**Task requirements**
Rewrite all of the records below, changing every "GUI agent" to "interface agent" and leaving everything else the same.

**Supplied material**
<<<<
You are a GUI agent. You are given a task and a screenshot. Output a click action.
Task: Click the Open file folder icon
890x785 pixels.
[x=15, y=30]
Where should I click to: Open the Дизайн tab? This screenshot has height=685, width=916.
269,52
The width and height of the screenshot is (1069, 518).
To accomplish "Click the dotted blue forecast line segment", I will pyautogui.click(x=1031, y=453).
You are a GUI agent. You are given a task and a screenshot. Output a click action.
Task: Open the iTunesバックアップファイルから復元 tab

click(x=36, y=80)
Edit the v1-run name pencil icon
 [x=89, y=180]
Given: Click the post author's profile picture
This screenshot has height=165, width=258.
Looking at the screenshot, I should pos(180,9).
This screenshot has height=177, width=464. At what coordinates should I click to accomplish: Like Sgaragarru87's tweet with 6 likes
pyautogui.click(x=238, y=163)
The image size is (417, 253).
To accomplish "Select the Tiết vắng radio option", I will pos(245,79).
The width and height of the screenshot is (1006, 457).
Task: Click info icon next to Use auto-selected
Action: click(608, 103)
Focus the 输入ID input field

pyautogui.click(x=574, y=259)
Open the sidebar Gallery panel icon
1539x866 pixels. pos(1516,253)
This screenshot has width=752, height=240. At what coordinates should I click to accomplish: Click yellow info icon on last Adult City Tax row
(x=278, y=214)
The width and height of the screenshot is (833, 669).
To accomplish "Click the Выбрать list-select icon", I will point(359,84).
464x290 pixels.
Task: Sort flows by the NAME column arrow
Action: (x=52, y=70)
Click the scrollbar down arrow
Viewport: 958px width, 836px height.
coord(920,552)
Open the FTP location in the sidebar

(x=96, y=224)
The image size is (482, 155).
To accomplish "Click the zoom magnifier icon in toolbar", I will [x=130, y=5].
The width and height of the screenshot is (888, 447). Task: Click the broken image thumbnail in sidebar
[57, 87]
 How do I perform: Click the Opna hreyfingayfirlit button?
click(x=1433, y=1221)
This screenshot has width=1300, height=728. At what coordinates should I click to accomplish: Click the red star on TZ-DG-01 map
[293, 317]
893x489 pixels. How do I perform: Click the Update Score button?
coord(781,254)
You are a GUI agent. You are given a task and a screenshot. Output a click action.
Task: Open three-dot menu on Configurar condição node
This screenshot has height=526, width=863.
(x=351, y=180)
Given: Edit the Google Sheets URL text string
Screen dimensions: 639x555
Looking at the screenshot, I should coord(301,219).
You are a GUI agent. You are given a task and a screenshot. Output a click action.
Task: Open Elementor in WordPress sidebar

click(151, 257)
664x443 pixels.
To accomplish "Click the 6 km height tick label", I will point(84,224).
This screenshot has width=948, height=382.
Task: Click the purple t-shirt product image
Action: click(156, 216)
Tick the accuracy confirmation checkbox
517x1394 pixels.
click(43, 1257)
>>>>
**Exercise result**
You are a interface agent. You are given a task and a screenshot. Output a click action.
Task: Click the Open file folder icon
890x785 pixels.
[x=15, y=30]
Where should I click to: Open the Дизайн tab? This screenshot has height=685, width=916.
269,52
The width and height of the screenshot is (1069, 518).
To accomplish "Click the dotted blue forecast line segment", I will pyautogui.click(x=1031, y=453).
You are a interface agent. You are given a task and a screenshot. Output a click action.
Task: Open the iTunesバックアップファイルから復元 tab

click(x=36, y=80)
Edit the v1-run name pencil icon
 [x=89, y=180]
Given: Click the post author's profile picture
This screenshot has height=165, width=258.
Looking at the screenshot, I should pos(180,9).
This screenshot has height=177, width=464. At what coordinates should I click to accomplish: Like Sgaragarru87's tweet with 6 likes
pyautogui.click(x=238, y=163)
The image size is (417, 253).
To accomplish "Select the Tiết vắng radio option", I will pos(245,79).
The width and height of the screenshot is (1006, 457).
Task: Click info icon next to Use auto-selected
Action: click(608, 103)
Focus the 输入ID input field

pyautogui.click(x=574, y=259)
Open the sidebar Gallery panel icon
1539x866 pixels. pos(1516,253)
This screenshot has width=752, height=240. At what coordinates should I click to accomplish: Click yellow info icon on last Adult City Tax row
(x=278, y=214)
The width and height of the screenshot is (833, 669).
To accomplish "Click the Выбрать list-select icon", I will point(359,84).
464x290 pixels.
Task: Sort flows by the NAME column arrow
Action: (x=52, y=70)
Click the scrollbar down arrow
Viewport: 958px width, 836px height.
coord(920,552)
Open the FTP location in the sidebar

(x=96, y=224)
The image size is (482, 155).
To accomplish "Click the zoom magnifier icon in toolbar", I will [x=130, y=5].
The width and height of the screenshot is (888, 447). Task: Click the broken image thumbnail in sidebar
[57, 87]
 How do I perform: Click the Opna hreyfingayfirlit button?
click(x=1433, y=1221)
This screenshot has width=1300, height=728. At what coordinates should I click to accomplish: Click the red star on TZ-DG-01 map
[293, 317]
893x489 pixels. How do I perform: Click the Update Score button?
coord(781,254)
You are a interface agent. You are given a task and a screenshot. Output a click action.
Task: Open three-dot menu on Configurar condição node
This screenshot has height=526, width=863.
(x=351, y=180)
Given: Edit the Google Sheets URL text string
Screen dimensions: 639x555
Looking at the screenshot, I should coord(301,219).
You are a interface agent. You are given a task and a screenshot. Output a click action.
Task: Open Elementor in WordPress sidebar

click(151, 257)
664x443 pixels.
To accomplish "Click the 6 km height tick label", I will point(84,224).
This screenshot has width=948, height=382.
Task: Click the purple t-shirt product image
Action: click(156, 216)
Tick the accuracy confirmation checkbox
517x1394 pixels.
click(43, 1257)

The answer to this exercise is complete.